Cronaca
Trapani – Convalidato dal Gip del tribunale di Trapani, Cristina Carrara, l’arresto in flagranza di reato del medico Francesco Burrafato, ritenuto uno dei fiancheggiatore del latitante Matteo Messina Denaro. Confermato gli arresti domiciliari concessi per motivi di età.
Venerdì mattina, su ordine della Dda di Palermo, i Ros di Palermo avevano eseguito una perquisizione nella villetta in via Salita Sant’Anna a Erice (Trapani).
L’uomo è indagato a piede libero per favoreggiamento e procurata inosservanza di pena, reati entrambi aggravati dall’agevolazione di Cosa nostra, Burrafato era stato trovato in possesso di una pistola 38 Special, marca Taurus Brazil, con matricola abrasa, in buono stato di conservazione, con 12 proiettili calibro 38.
Per questo reato era scattato l’arresto in flagranza, in base alla legge sulle armi del 1975: il medico, difeso dall’avvocato Salvatore Pennica, custodiva l’arma sepolta nel giardino di casa, all’interno di un sacchetto messo in un barattolo di vetro, dentro un tubo di plastica arancione.
Dal possesso delle armi, la Procura di Trapani ha dedotto l’estrema pericolosità dell’indagato, chiedendo la convalida della misura restrittiva eseguita dai carabinieri del Ros.

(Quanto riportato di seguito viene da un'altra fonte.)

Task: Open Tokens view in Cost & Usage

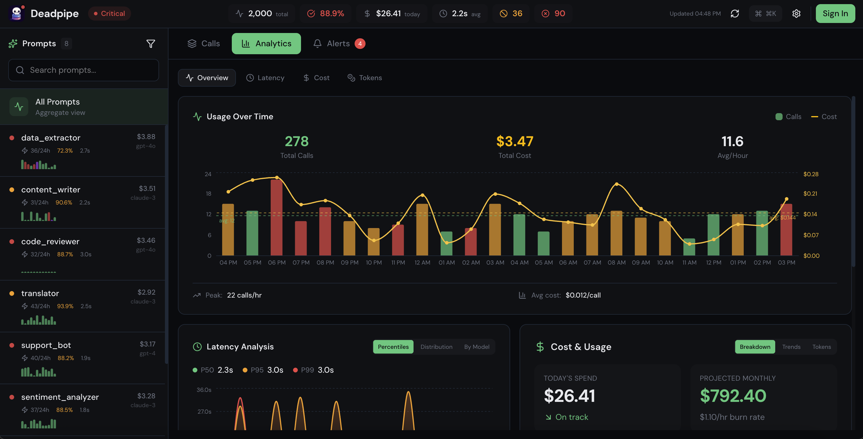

Le perquisizioni erano state disposte dai pm Gianluca De Leo e Pierangelo Padova, Burrafato per gli inquirenti, sarebbe stato l’uomo, indicato nei pizzini dell’ex latitante, come “Parmigiano” di cui Matteo Messina Denaro parlava nei pizzini indirizzati alla sorella Rosalia: un nome convenzionale per indicare – scrive ora il Gip Carrara – una «persona avente rilevanti disponibilità di liquidità e rapporti di risalente data con la famiglia» del superlatitante, da lui considerato «di sicura affidabilità e facente parte della rete di soggetti che hanno contribuito a finanziare e favorire l’ultratrentennale latitanza del boss della provincia di Trapani».
Nel giardino della villetta di Erice CasaSanta sono stati rinvenuti anche diversi reperti archeologici. L’anziano ex medico Burrafato è indagato anche per la ricettazione di una serie di reperti archeologici detenuti abusivamente.
A proposito dell’alias “Parmigiano” per si era ipotizzato che fosse un imprenditore caseario o originario della provincia di Parma. Gli inquirenti ritengono invece che il soprannome derivi dal cognome Burrafato, che richiama prodotti lattiero-caseari.